Pick up the documentation of the gcrq quantile regression function after its final line and keep writing it.

-- BEGIN Document segment --

The function fits regression quantiles at specified percentiles given in tau as a function of covariates specified in the formula argument. The formula may optionally include several ps terms to model nonlinear relationships with quantitative covariates, usually age in growth charts. When the lambda argument in ps() is scalar, it represents the actual smoothing parameter. When it is a vector, 'K-fold' cross validation is performed to select the ‘optimal’ lambda value and the model is fitted at such selected lambda value. To select the smoothing parameter via CV, foldid or nfolds may be supplied. If provided foldid overwrites nfolds, otherwise foldid is obtained via random extraction, namely sample(rep(seq(nfolds), length = n)). However selection of smoothing parameter is allowed with a unique ps() term in the formula.

Value

This function returns an object of class gcrq, that is a list with the following components

`coefficients`	The matrix of estimated regression parameters; the number of columns equals the number of the fitted quantile curves.
`B`	the design matrix of the final fit.
`df`	a vector reporting the df values for each quantile curve. See the section 'Warning' below.
`rho`	a vector including the values of the objective functions at the solution for each quantile curve.
`info.smooth`	some information on the smoothing term (if included in the formula via `ps`).
`BB`	further information on the smoothing term (if present in the formula via `ps`), including stuff useful for plotting via `plot.gcrq()`.

-- END Document segment --
-- BEGIN Raw data --

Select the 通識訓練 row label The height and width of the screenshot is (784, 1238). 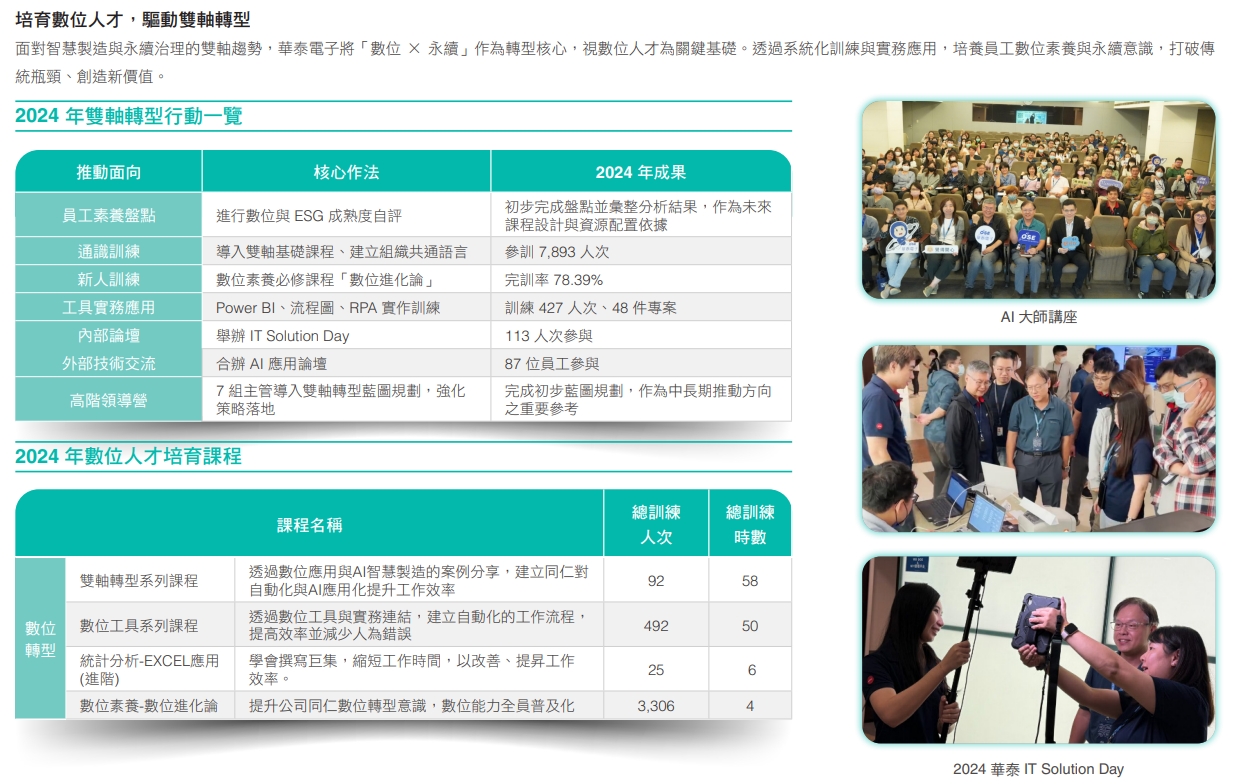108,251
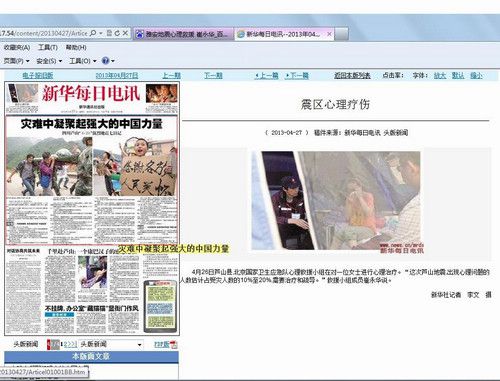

-- END Raw data --
-- BEGIN Raw data --

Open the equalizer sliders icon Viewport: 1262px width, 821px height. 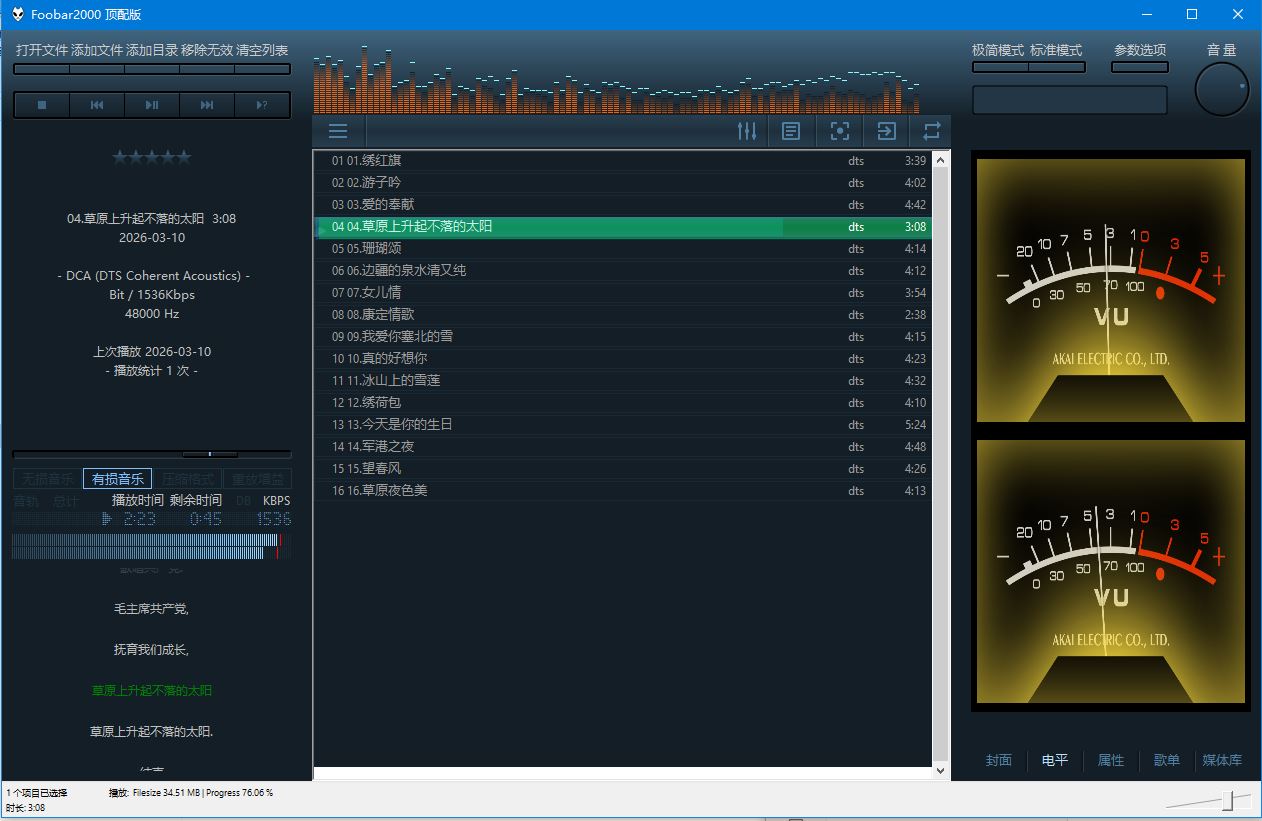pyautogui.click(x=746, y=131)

-- END Raw data --
-- BEGIN Raw data --

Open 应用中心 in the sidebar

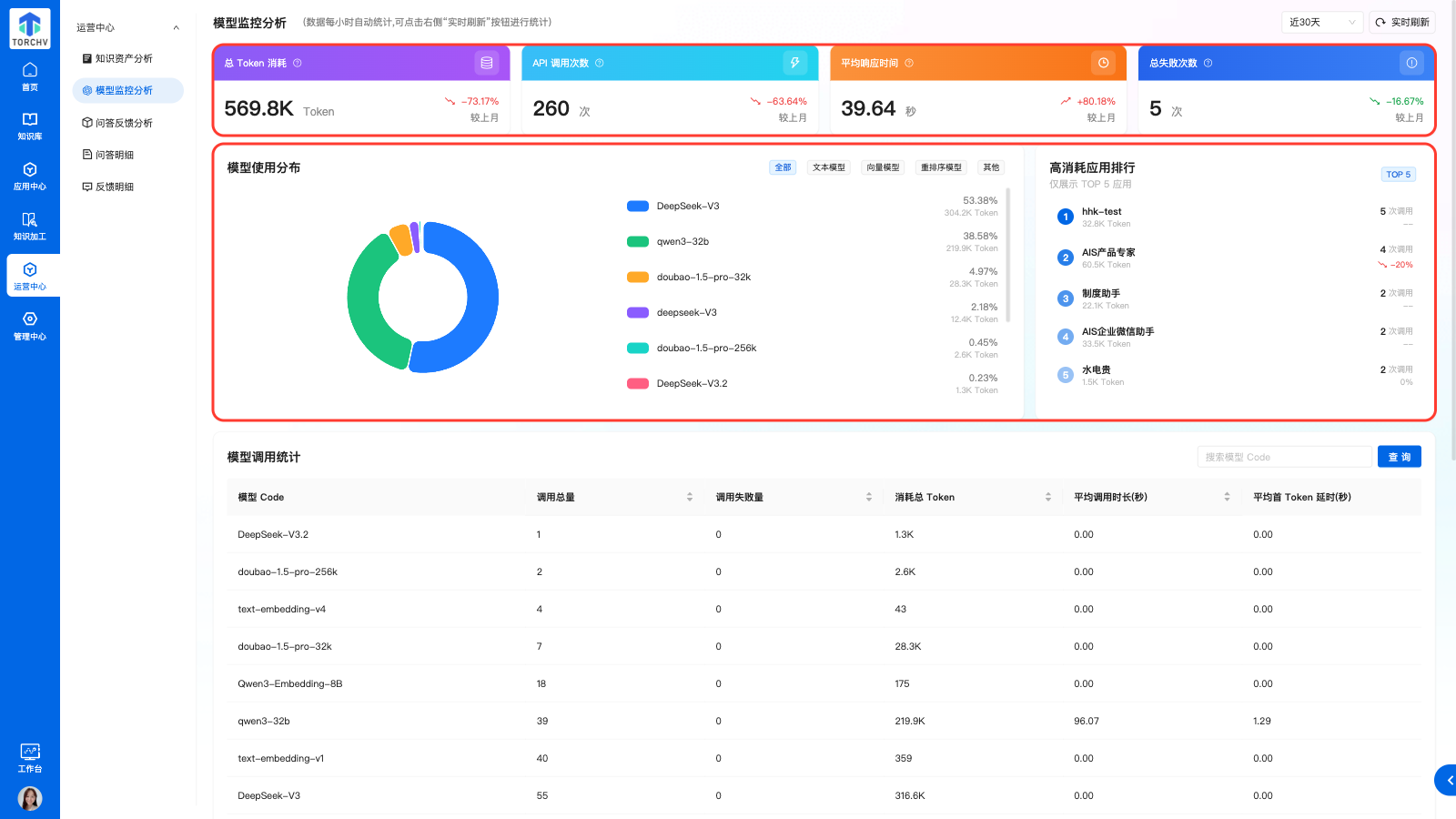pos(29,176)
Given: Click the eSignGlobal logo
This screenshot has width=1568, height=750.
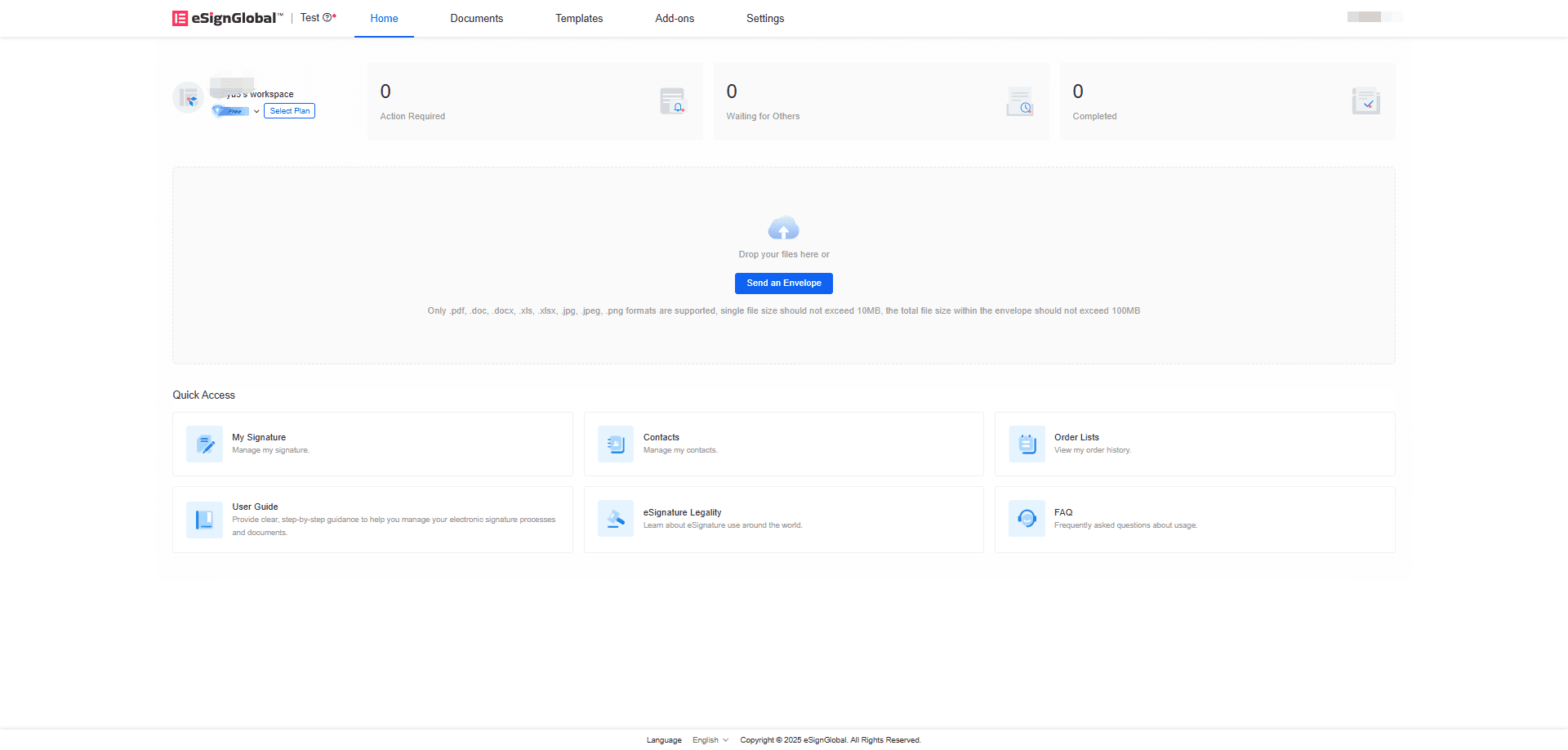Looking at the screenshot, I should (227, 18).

-- END Raw data --

▶ _Task output_:
`Bderiv`	if the smooth term is included, the first derivative of the B spline basis.
`boot.coef`	The array including the estimated coefficients at different bootstrap samples.
`y`	the response vector (if gcrq() has been called with `y=TRUE`).
`contrasts`	the contrasts used, when the model contains a factor.
`xlevels`	the levels of the factors (when included) used in fitting.
`taus`	a vector of values between 0 and 1 indicating the estimated quantile curves.
`call`	the matched call.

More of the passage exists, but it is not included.